In response to tissue infection or injury, circulating leukocytes migrate across the endothelial layers to reach the tissue to eliminate pathogens, promote wound healing, or regulate local inflammatory responses. Transendothelial migration occurs in two paths, either at the junction between endothelial cells (paracellular) or through endothelial cells (transcellular). Comparing to paracellular migration, which involves the opening of tight-junctions, transcellular migration was considered to better maintain the integrity of endothelial layer although it remains unclear how endothelial cells remodel their membrane and cytoskeleton to create tunnels to accommodate the penetration of leukocytes. Liver sinusoidal endothelial cells (LSECs) present a preferred model for investigating transcellular migration because it was observed at high frequency in LSECs. Importantly, LSECs play a critical role in regulating the number and activation of infiltrating leukocytes although the underlying mechanism is poorly understood. In this proposal, we aim to delineate the signaling pathway that promotes transcellular migration in LSECs. Biochemical reconstitution, high-resolution microscopy, together will cell engineering approaches will be implemented. This work is expected to identify a novel receptor, FKN, that promotes transcellular migration through LSECs. It will provide molecular insights into understanding the causes of inflammation-related liver injury.

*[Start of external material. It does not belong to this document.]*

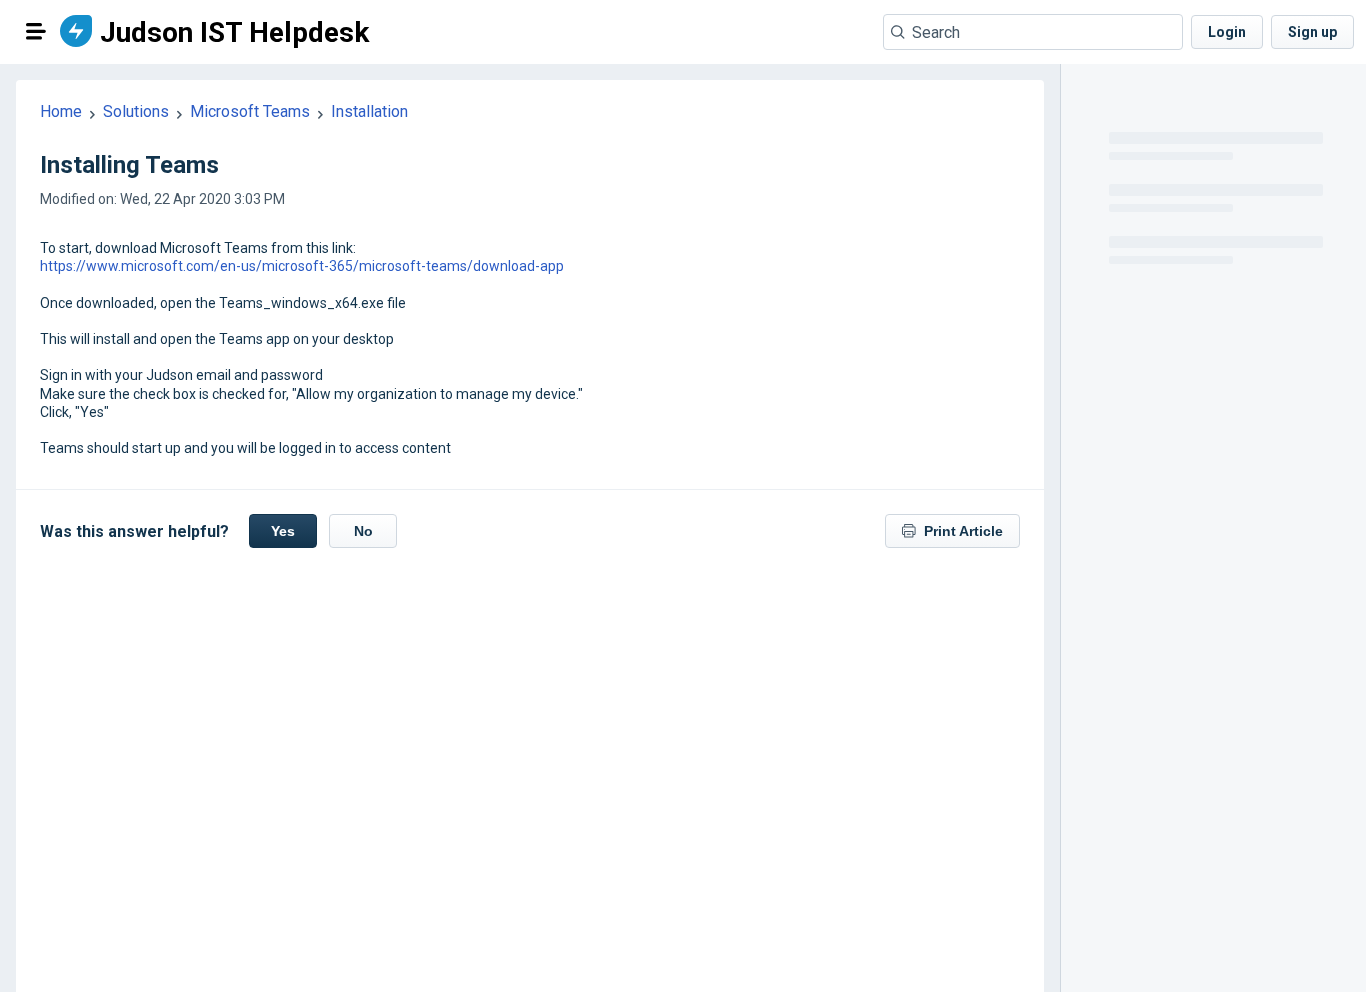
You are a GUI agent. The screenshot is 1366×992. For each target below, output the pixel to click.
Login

Project Title: Understanding the Type I Interferon Response to Amanitin Poisoning

Acute poisonings are a significant cause of mortality and morbidity worldwide, yet modern treatment options are lacking and often limited to supportive care. A prototypical, increasingly common cause of poisoning is amanitin poisoning, which is caused by accidental ingestion of mushrooms of the amanitin genus. Amanitin poison causes fulminant liver and kidney injury, and current therapies are all limited to supportive care and organ transplantation. Whether our immune system, which protects us from pathogenic infection and wounding, also protects us from poisoning is an unknown fundamental question in biology. Additionally, the logic underlying how cells sense poisons, if tailored immune responses to different classes of poisons exist, and how these classes would be organized, remains undefined. To explore this, we selected 24 natural poisons mice in natural environments may accidentally ingest while foraging for food that are simultaneously relevant to human health and disease. These poisons included fungal-derived poisons like amanitin, plant-derived poisons like triptolide and colchicine, and soil bacteria-derived poisons like oligomycin. Mice were poisoned with a single dose based on exposures quantities described in humans, and RNA sequencing was performed on the liver, the major detoxifying organ, of poisoned mice four hours post-poisoning in order to capture the early transcriptional response. Principle components analyses revealed class-specific anti-poison immunologic transcriptional responses, which surprisingly were organized based on the cellular process known to be disrupted by the poison. We discovered a specific immune response against aminitin, a frequent cause of human poisoning leading to intensive care hospitalization, and other chemically distinct transcriptional inhibitors for which there are no therapies beyond supportive care and liver transplantation. Therapeutic manipulation of this immune response greatly reduced liver damage and mortality in animal models. This project seeks to dissect the mechanisms of immune activation by transcriptional poisons like aminitin and how it contributes to host protective host defense that can become pathophysiologic and drive fatal liver disease.